Lots of room, good payload and towing capacity, good visibility. There are lots of 2WD ones out there, and you can find 4x4s if you look around ....

Still have to decide on the engine you want ....


----------



## Guipo (Jul 17, 2012)

Bill & Kate said:


> How about a full size GM or Ford one ton van with either big block gasser or diesel?
> 
> Lots of room, good payload and towing capacity, good visibility. There are lots of 2WD ones out there, and you can find 4x4s if you look around ....
> 
> Still have to decide on the engine you want ....


You know that's not a tterrible idea. I would get a 7.3 power stroke and a 4x4 though.

I think the biggest problem is my wife hates the van idea. She just can't bring herself to drive One. Oh well. Good suggestion though. I think I'm going to get the 8.1. Anyone wanna buy a 95 6.5 turbo diesel suburban.


----------



## Bill & Kate (Apr 28, 2012)

[/quote]

You know that's not a tterrible idea. I would get a 7.3 power stroke and a 4x4 though.

I think the biggest problem is my wife hates the van idea. She just can't bring herself to drive One. Oh well. Good suggestion though. I think I'm going to get the 8.1. Anyone wanna buy a 95 6.5 turbo diesel suburban.








[/quote]

Borrow a van and let her try it. My wife felt the same way, but warmed up to it really quick when she discovered she could see better than out of a suburban, and it seemed easier to park since you are sitting up over the front wheels ....

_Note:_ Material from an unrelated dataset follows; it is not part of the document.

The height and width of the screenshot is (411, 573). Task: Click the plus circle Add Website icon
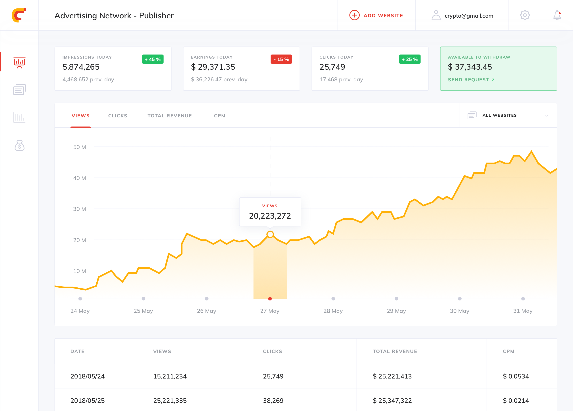click(x=354, y=15)
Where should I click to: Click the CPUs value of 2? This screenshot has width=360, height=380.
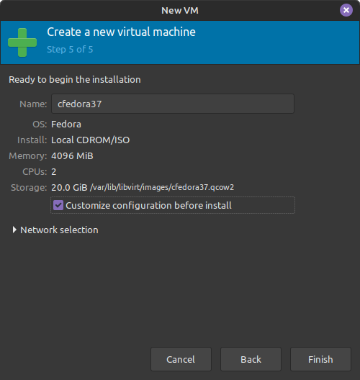[x=54, y=171]
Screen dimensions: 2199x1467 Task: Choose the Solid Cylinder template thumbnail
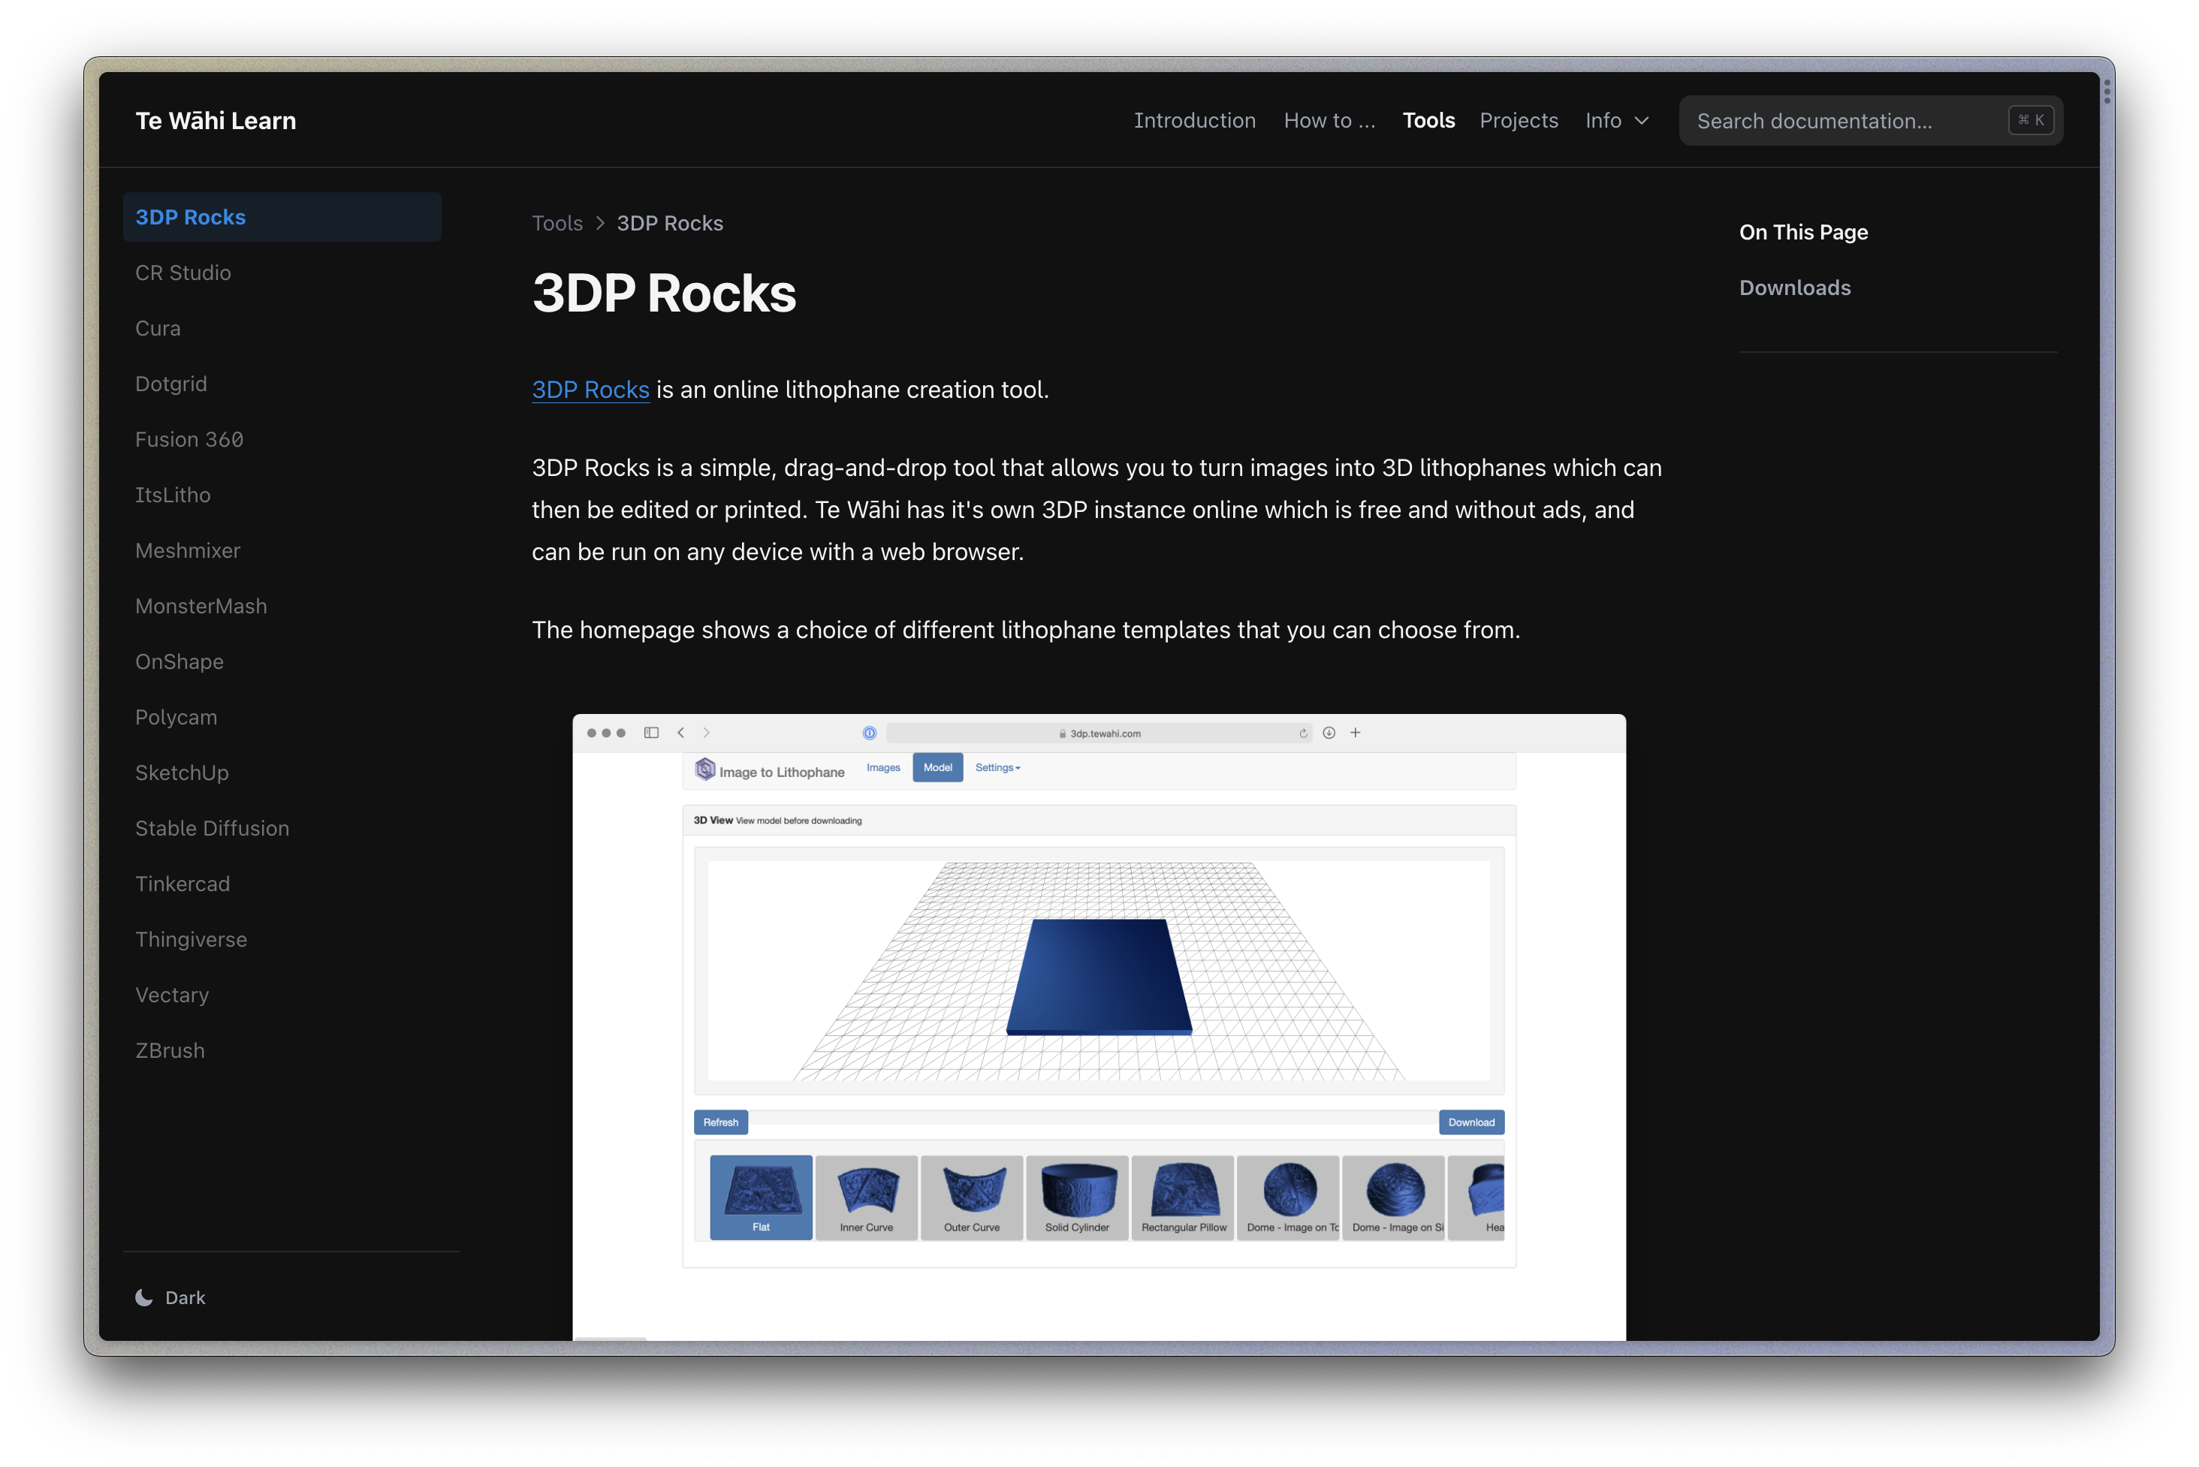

The two best places to look for used 4x4 vans are on the Quigley Motors website (they have a for sale by owener section) and eBay. We got our 1995 Chevy/Quigley from the website (not our beach fishing vehicle) and our 2005 Ford/Quigley Powerstroke from eBay.


----------



## Guipo (Jul 17, 2012)

Well its been chosen! I ended up with a 2001 Chevy Suburban k2500 with a 8.1! Going to pull the old trailer up the mountain this weekend! Its also our first outing with our Outback! Super Stoked!


----------



## WYOCAMPER (Mar 28, 2007)

Congrats! Post up some pics when you get a chance!


----------



## Guipo (Jul 17, 2012)

WYOCAMPER said:


> Congrats! Post up some pics when you get a chance!


Pic Attached!


----------



## Guipo (Jul 17, 2012)

Wow. What a beast. Just got back from out first trip with the Burban. She got 7mpg....but never struggled going from sea level to 5500 ft. Fun trip. Was also our first trip with our Outback. Fun stuff.


----------